> _Record set_:

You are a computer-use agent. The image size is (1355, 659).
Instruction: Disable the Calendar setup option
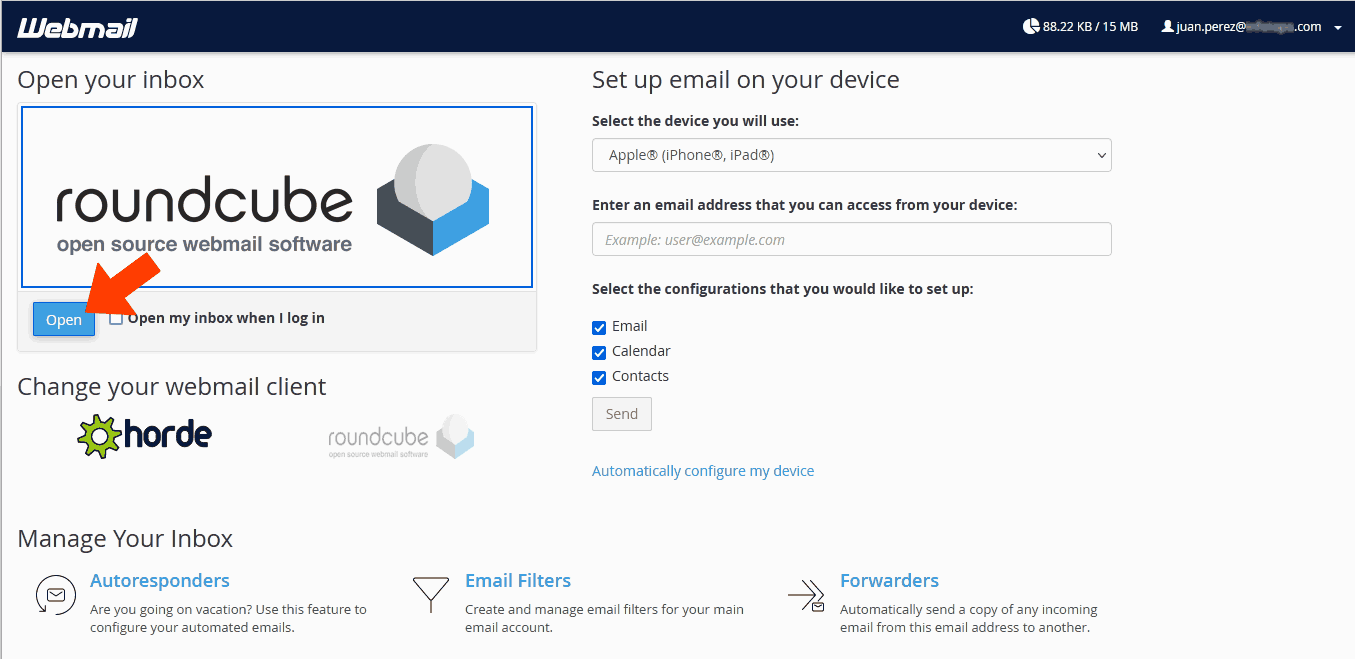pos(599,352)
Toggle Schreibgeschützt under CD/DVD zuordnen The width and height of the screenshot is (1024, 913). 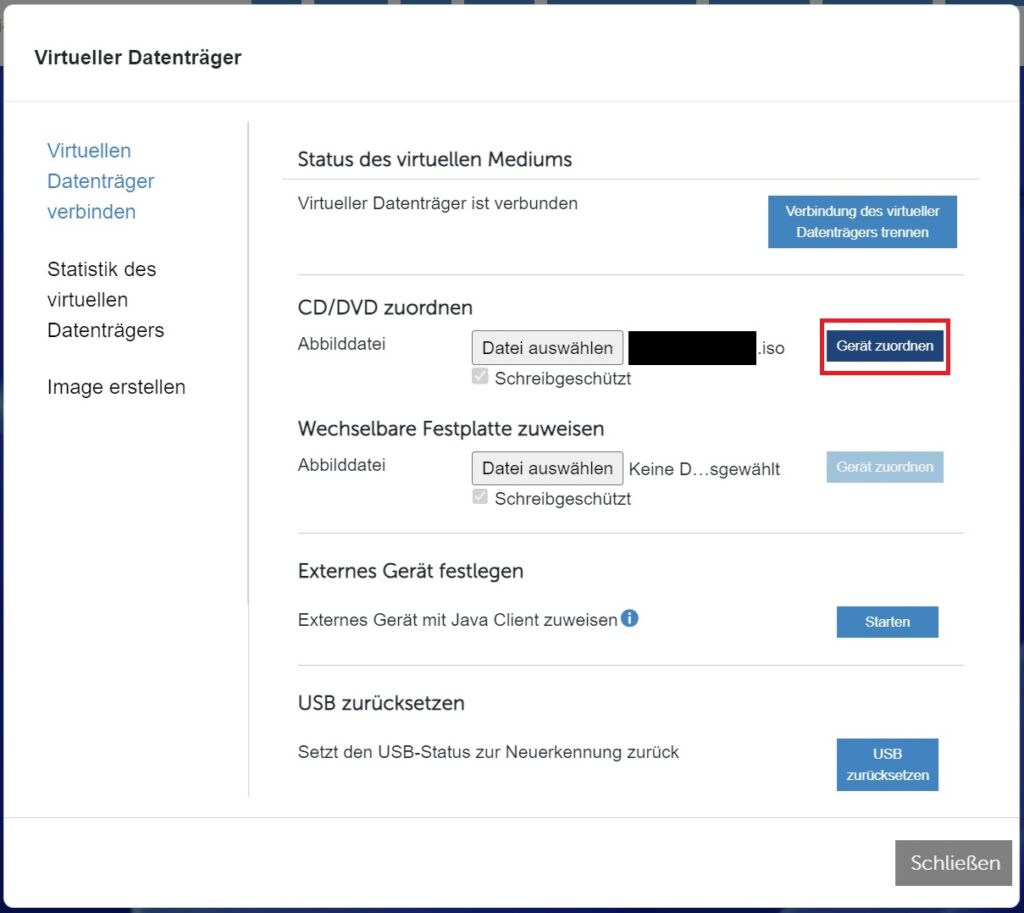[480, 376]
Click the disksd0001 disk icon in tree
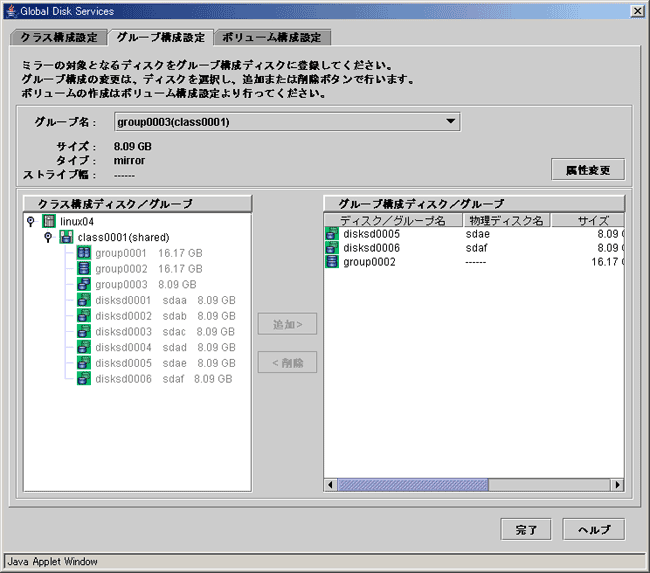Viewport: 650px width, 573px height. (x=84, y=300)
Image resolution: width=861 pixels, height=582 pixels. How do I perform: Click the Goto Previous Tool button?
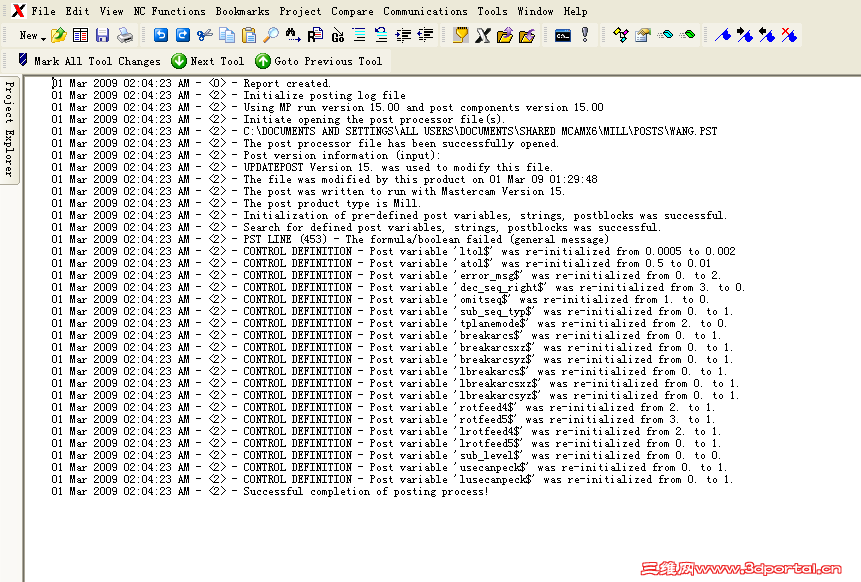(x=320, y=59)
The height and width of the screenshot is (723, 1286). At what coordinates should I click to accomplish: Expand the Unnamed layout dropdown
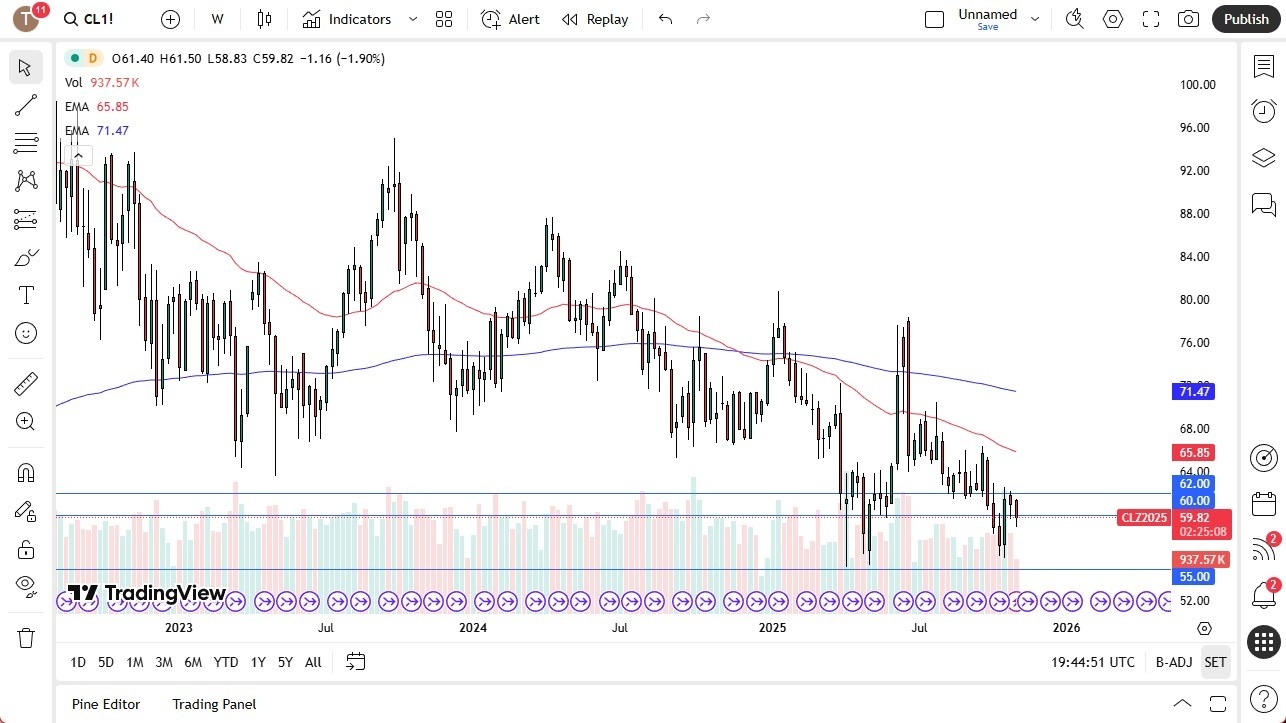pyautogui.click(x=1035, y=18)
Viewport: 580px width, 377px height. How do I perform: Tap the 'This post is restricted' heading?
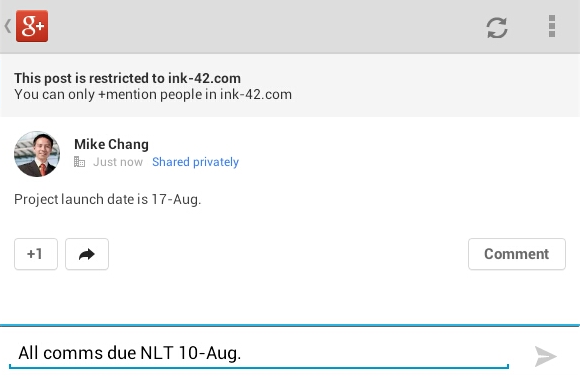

> _Your goal_:
Quote only the lines that start at the line holding "Click the disksd0001 disk icon in tree" and end at the last line of the entries, including both of those lines, and omit every picture.

> _Solved problem_:
Click the disksd0001 disk icon in tree
Viewport: 650px width, 573px height. (x=84, y=300)
Image resolution: width=861 pixels, height=582 pixels. How do I perform: Click the Goto Previous Tool button?
(x=320, y=59)
The height and width of the screenshot is (723, 1286). At what coordinates should I click to accomplish: Expand the Unnamed layout dropdown
pyautogui.click(x=1035, y=18)
Viewport: 580px width, 377px height. How do I perform: Tap the 'This post is restricted' heading?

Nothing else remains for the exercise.